An "Ape woman" exhibited in 19th-Century Europe as the "world's ugliest woman" as she had a rare genetic condition that covered her face in thick hair, has been buried in her native Mexico some 150 years after her death.

Julia Pastrana, the "ape woman" who suffered from a genetic condition that covered her face in hair, performed in circuses as a freak of nature. Pastrana, who was born in 1834, suffered from hypertrichosis which covered her face in hair and had a jutting jaw.

At the age of 20, she was taken from the Pacific coast state of Sinaloa in 1854 to the United States by showman Theodore Lent, according to a Norwegian commission that studied her case.

Pastrana would perform for paying audiences and later married Lent and fell pregnant shortly afterwards. Unfortunately, she died during childbirth along with their son. The corpses finally ended up in Norway, where, in a further twist in 1976, they were stolen, dumped and recovered by the police.
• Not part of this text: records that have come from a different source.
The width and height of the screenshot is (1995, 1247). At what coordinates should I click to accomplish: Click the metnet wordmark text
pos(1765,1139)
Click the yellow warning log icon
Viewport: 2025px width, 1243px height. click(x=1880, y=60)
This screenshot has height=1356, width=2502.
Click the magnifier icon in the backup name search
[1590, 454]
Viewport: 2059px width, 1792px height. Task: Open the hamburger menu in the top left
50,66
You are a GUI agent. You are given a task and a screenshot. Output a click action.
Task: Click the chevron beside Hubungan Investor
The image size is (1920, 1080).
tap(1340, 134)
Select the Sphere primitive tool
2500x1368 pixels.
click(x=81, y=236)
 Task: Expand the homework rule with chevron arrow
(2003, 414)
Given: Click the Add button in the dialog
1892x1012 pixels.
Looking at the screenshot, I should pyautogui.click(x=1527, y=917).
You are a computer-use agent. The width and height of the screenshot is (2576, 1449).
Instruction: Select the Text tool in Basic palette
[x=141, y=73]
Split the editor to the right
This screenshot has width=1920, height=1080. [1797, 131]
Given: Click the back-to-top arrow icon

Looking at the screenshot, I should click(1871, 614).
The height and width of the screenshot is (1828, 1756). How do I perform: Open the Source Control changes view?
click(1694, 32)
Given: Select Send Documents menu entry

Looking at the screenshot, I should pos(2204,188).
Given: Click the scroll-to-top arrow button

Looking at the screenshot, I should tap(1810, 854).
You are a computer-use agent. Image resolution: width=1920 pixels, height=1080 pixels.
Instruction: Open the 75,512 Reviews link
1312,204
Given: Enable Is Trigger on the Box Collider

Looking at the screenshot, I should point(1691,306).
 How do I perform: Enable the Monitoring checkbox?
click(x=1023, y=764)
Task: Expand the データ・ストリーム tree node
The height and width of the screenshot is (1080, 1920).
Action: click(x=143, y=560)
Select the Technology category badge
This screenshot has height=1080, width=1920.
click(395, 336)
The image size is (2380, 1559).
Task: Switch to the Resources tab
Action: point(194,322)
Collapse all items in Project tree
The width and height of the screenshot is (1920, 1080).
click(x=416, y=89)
Mexican artist Laura Anderson Barbata began a campaign for Julia Pastrana's body to be returned home in 2005, with Mexican officials subsequently lending their weight to her request.

"I felt she deserved the right to regain her dignity and her place in history, and in the world's memory," Barbata told the New York Times.

Pastrana has now been laid to rest in her country of birth.

"Imagine the aggression and cruelty of humankind she had to face, and how she overcame it. It's a very dignified story," said Sinaloa Governor Mario Lopez.

"A human being should not be the object of anyone," Father Jaime Reyes Retana told mourners.